First on the chopping block:
"Help, i still have 200 bonus dollars and it’s may, what should i do?"
Buy me food.
"I go to charlies from time to time and this big nerdo keeps recommending that I get a reuben instead of the endless italian buffet, how do i inform him that I can’t continue to talk with him? Or should i just ignore him from now until forever?"
The end of a relationship is always hard, especially when one party involved just doesn't realize that it's over. Obviously this man, we’ll call him Ruben (side note, who decided that Ruben is a good name? IT’S A SANDWHICH. I digress), is devastated; he's not over you, and is still holding on hope that you’ll come back. It's hard to do, but there is only one course of action to take here: you have to be completely upfront with Ruben so that there are no mistakes about how you feel. You simply cannot ignore him, whoever you are. It's not enough. You have to tell Ruben that you and him are done, that you're seeing the Italian buffet now. It would just be too difficult for both of you to continue to talk, so you have to cut him out cold turkey.

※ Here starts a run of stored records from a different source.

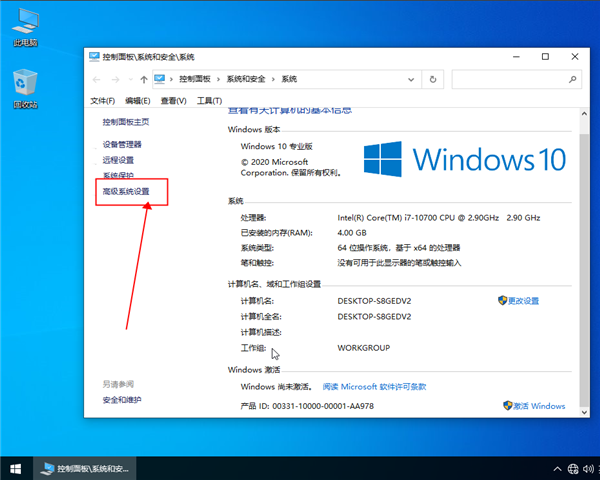The width and height of the screenshot is (600, 480).
Task: Click the address bar refresh icon
Action: pos(432,78)
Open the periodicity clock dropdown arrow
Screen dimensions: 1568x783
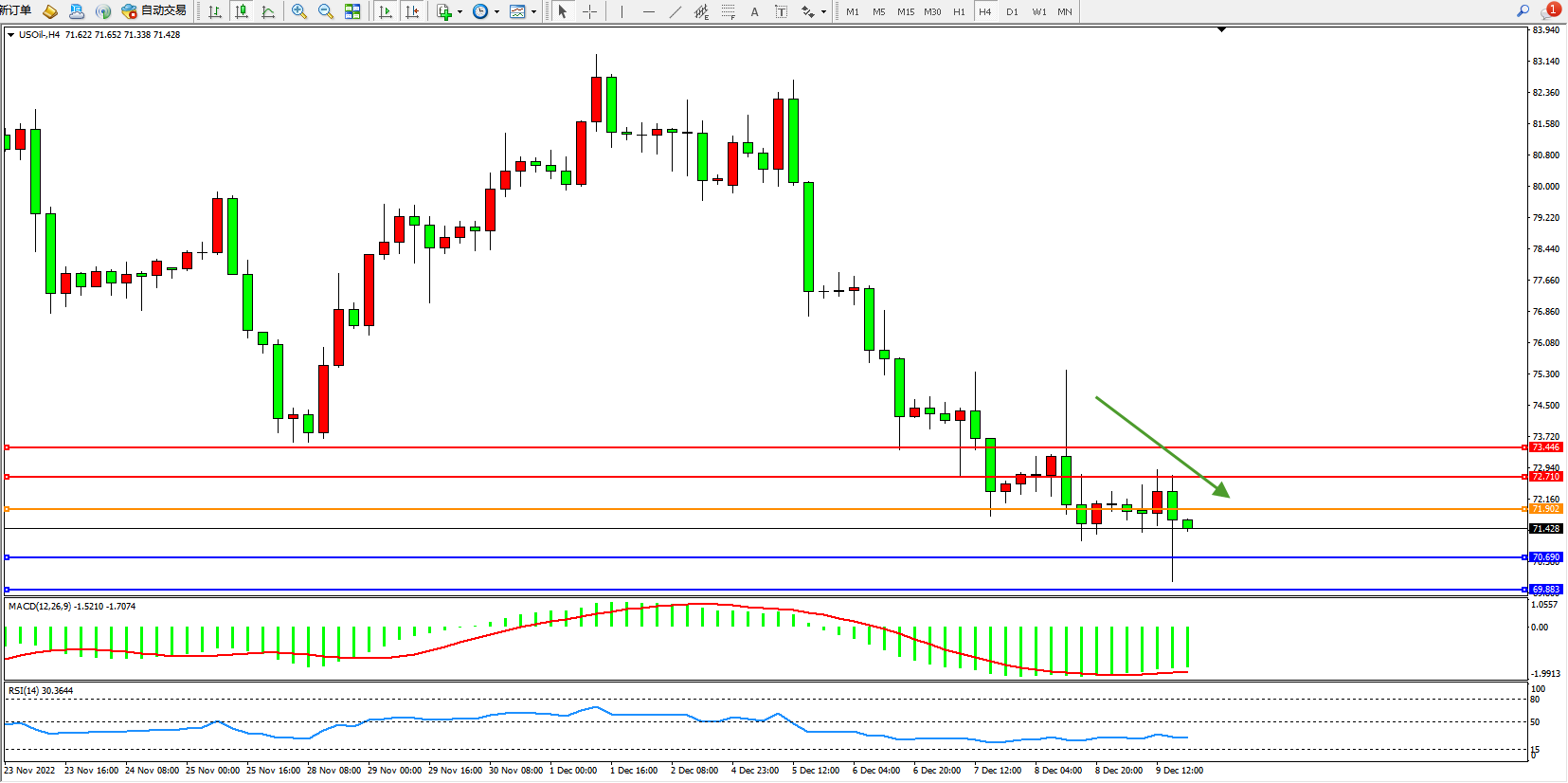pos(496,12)
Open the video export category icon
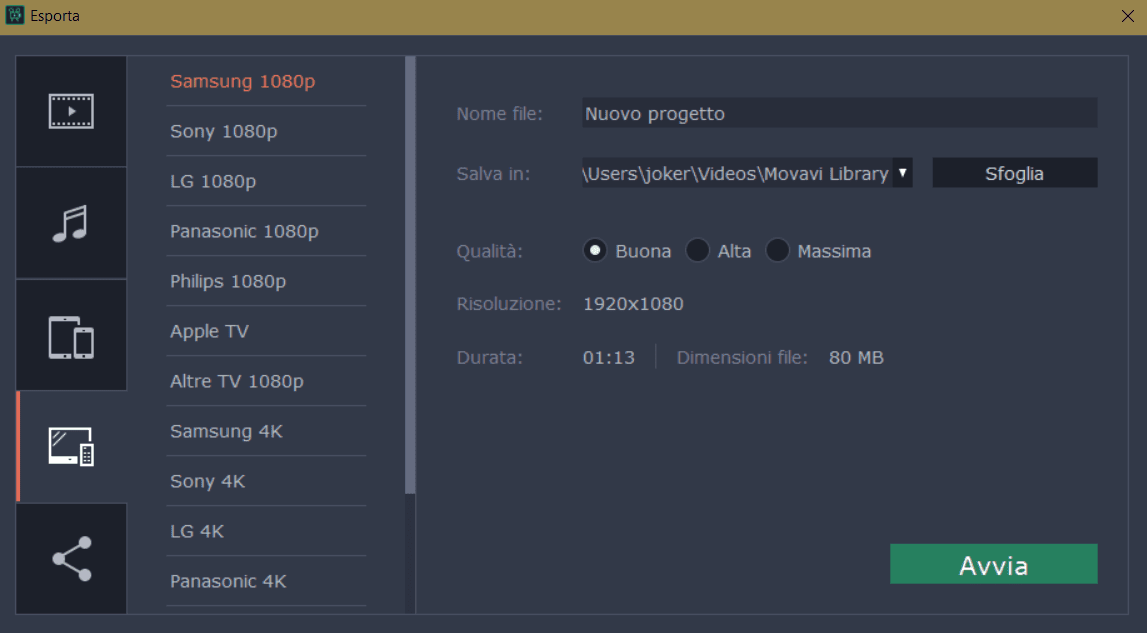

However, there is the risk that he still won't get the point. You could have the Italian buffet rough him up, but that's stupid and violent. I doubt the Italian buffet is really that kind of guy anyway.
If Ruben continues to bother you after you are upfront with him, just get a restraining order.
I hope you and the Italian buffet have a wonderful relationship.
Thank you for reading this week’s Rotonion with your own two eyes. I hope that, as your semi faithful columnist, (I forget sometimes) I have brought you satisfaction in my mediocre answers.